Creating your headline can be a pain, even if you’re a seasoned copywriter with tools at your disposal. Lucky for you, I’ve analyzed and compiled the strategies you can use to make your next headline successful.
1. Headlines should inform and entice the reader.
Many writers find coming up with a headline harder than writing the actual content. Why? The headline has to be creative enough that the user is enticed into clicking-through and reading. Yet, it can’t be too creative (or clever) or the user won’t know what they’re going to be reading. It also has to be informative, but not so much as to put the user off with its dryness.
The goal in writing a compelling, “click-worthy” headline is to find a good balance between enticing and informative.
Example of a headline not informing and enticing the reader: “11 Local Marketing Strategies”.
Example of a headline that is informing and enticing the reader: “11 Ways To Fast-Track Your Local Marketing Strategy”.
2. Don’t be too vague.
There’s a lot of noise on the Internet. In fact, over 2 million blog posts are published each day. As you can see, it’s easy to get lost in the digital kerfuffle (I like that word). In order to stand out, you need your headlines to be unique and specific. Doing so increases the perceived value of your content in the eyes of the reader when compared to other similar sources.
Example of a vague headline: “How to Wash Your Dog”
Example of a headline that is specific: “How to Get Your German Shepherd Clean in Under 10 Minutes”.
3. Create urgency.
We’re constantly being pulled in many different directions when it comes to how we should spend our time.
Think about how infomercials work. Their main selling strategy boils down to a few simple phrases: “Act now!”, “This offer won’t last long!”, “Don’t miss out!”
This strategy works because it forces people to make a quick decision. It doesn’t allow them to think too hard or long about the matter at hand. This can dramatically increase the number of people who read your content.
Example of a headline not using urgency: “Learn about Facebook’s New Algorithm Change”
Example of a headline that is using urgency: “Facebook Is Changing It’s Algorithm Tomorrow. Learn How to Prepare Now!”
4. When in doubt, use numbers.
There’s a reason Buzzfeed has become one of the top sites on the internet. Their headlines are just so darned good! One of the main reasons is because they almost always use numbers in their headlines.
It may sound too easy to work, but it does. When we read a headline with numbers, it allows our minds to break down the content into more manageable pieces, rather than one giant post. Also, list/numbered posts are easier to “scan” and get a general concept of what the content was about, thus saving the reader time.
Example of a headline not using numbers: “The Best Quotes on Entrepreneurship”
Example of a headline that is using numbers: “101 Quotes Every Entrepreneur Should Read”
5. Be personal and always put yourself in the reader’s seat.

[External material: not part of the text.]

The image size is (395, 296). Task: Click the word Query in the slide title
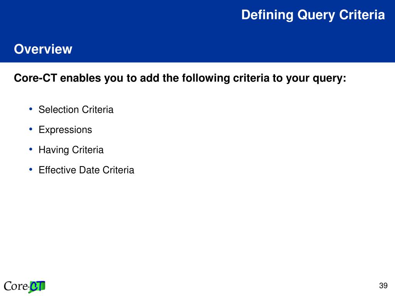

Last but certainly not least, when you’re writing your headlines, always ask yourself, “What’s in it for the reader?” I don’t want to sound mean but, unfortunately, people care more about themselves than anything else.
A good way to leverage this strategy is by incorporating the word “you” into headlines to make it more personal. Remember, you’re trying to gain the most important resource a person has – time. People can always make more money and buy more possessions but they can never get back their time once its gone.
Example of a headline not being personal: “Free Stock Photo Resources”
Example of a headline that is being personal: “12 Free Stock Photo Resources to Make Your Site More Beautiful”
Creating headlines that pull users in and get them to read your content isn’t easy, but by using the tips above, it can be a lot less frustrating. Don’t feel obligated to incorporate every single strategy into your next headline. Rather, use them on a case-by-case basis as a way to make your headline more “click-worthy”.